I'm only going by in the wild observations here. Others might have the scientific low down.
Latrodectus will occasionally share a guy line, or two adjacent spiders will make double guy lines. They aren't communal - non tolerant.
Some orb weavers share guy lines quite often. One version that makes pie slice shaped webs often are somewhat communal with shared guy lines in nearly every adjacent web. Quasi communal.
Pholcids can be fully communal with a male incorporating adjacent females webs into it's own and keeping a harem so to speak.
Some mesh web weavers are extremely anti communal and always maintain distance between adjacent webs while others They will predate any neighbor that gets too close.
Other sheet web spiders as some Desidae common to Australia and New Zealand are fully communal and add to each others webs making those giant sheet webs
And then you have the full on predators like Salticids that are quite similar to mammalian versions that maintain a territory without webs.

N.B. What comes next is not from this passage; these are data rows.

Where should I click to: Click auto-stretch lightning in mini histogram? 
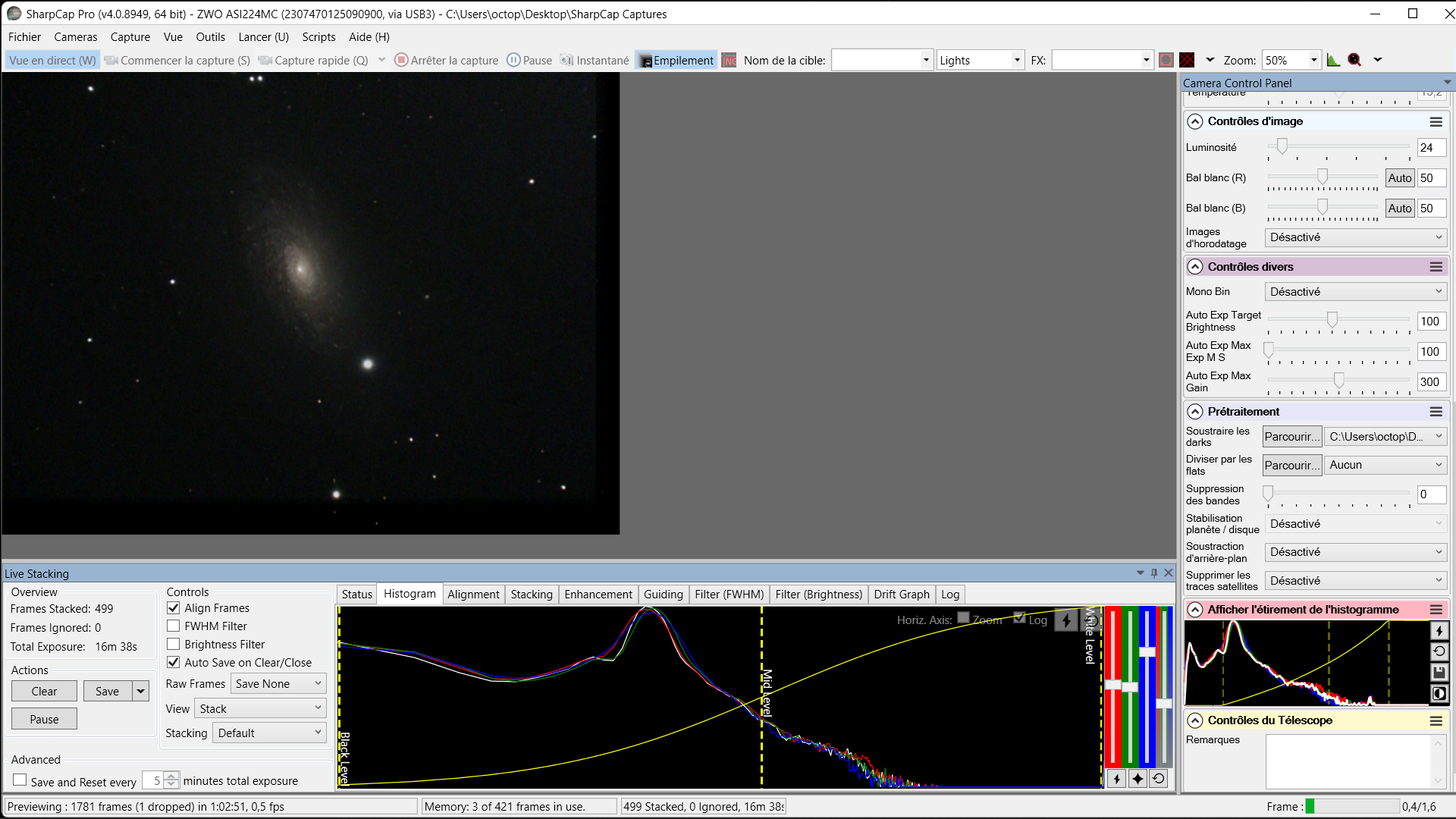(x=1439, y=630)
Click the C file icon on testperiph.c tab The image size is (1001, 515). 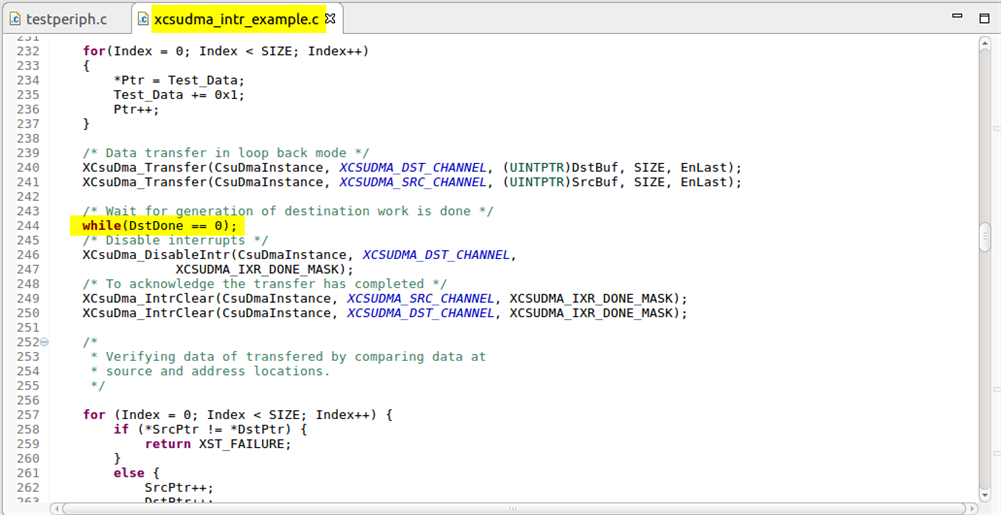(x=15, y=18)
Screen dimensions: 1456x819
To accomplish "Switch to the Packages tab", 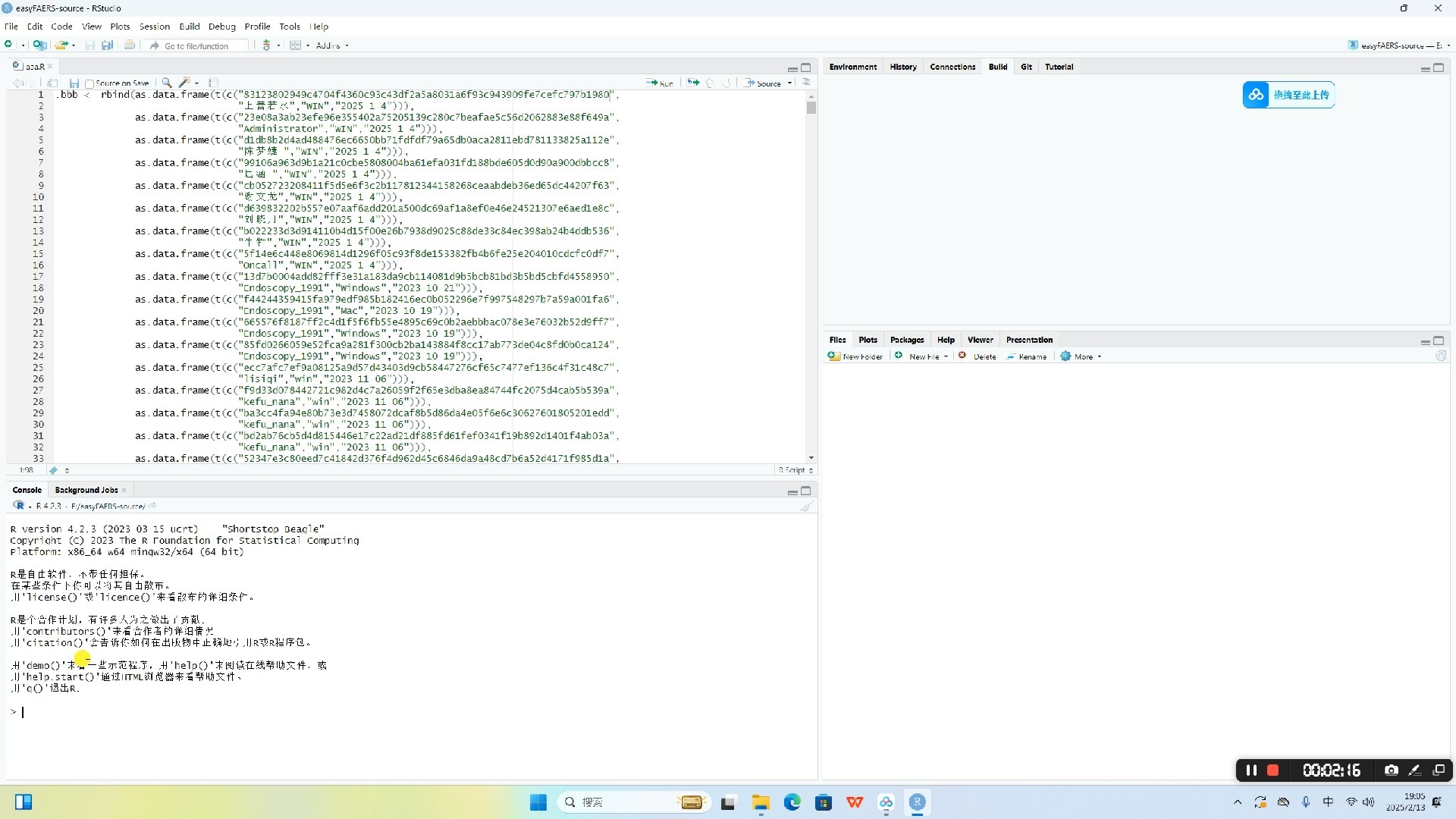I will [906, 340].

So you have intolerant, predating any neighboring spider of any species, then degrees of tolerance without being communal and on out to fully communal where none of the members has it's own web. Into this mix enters sensory ability and genetic programming. Three opposites are highly capable sensory ability that predates or avoids anything touching their web, poor sensory ability where neighbor incursions get ignored, and in the fully communal they can often tell the difference between their own species, either tolerating or ignoring them. In turn they may share the same food source, or predate each other mistaking or ignoring members of it's own species. The Pholcid harems usually share the same food source.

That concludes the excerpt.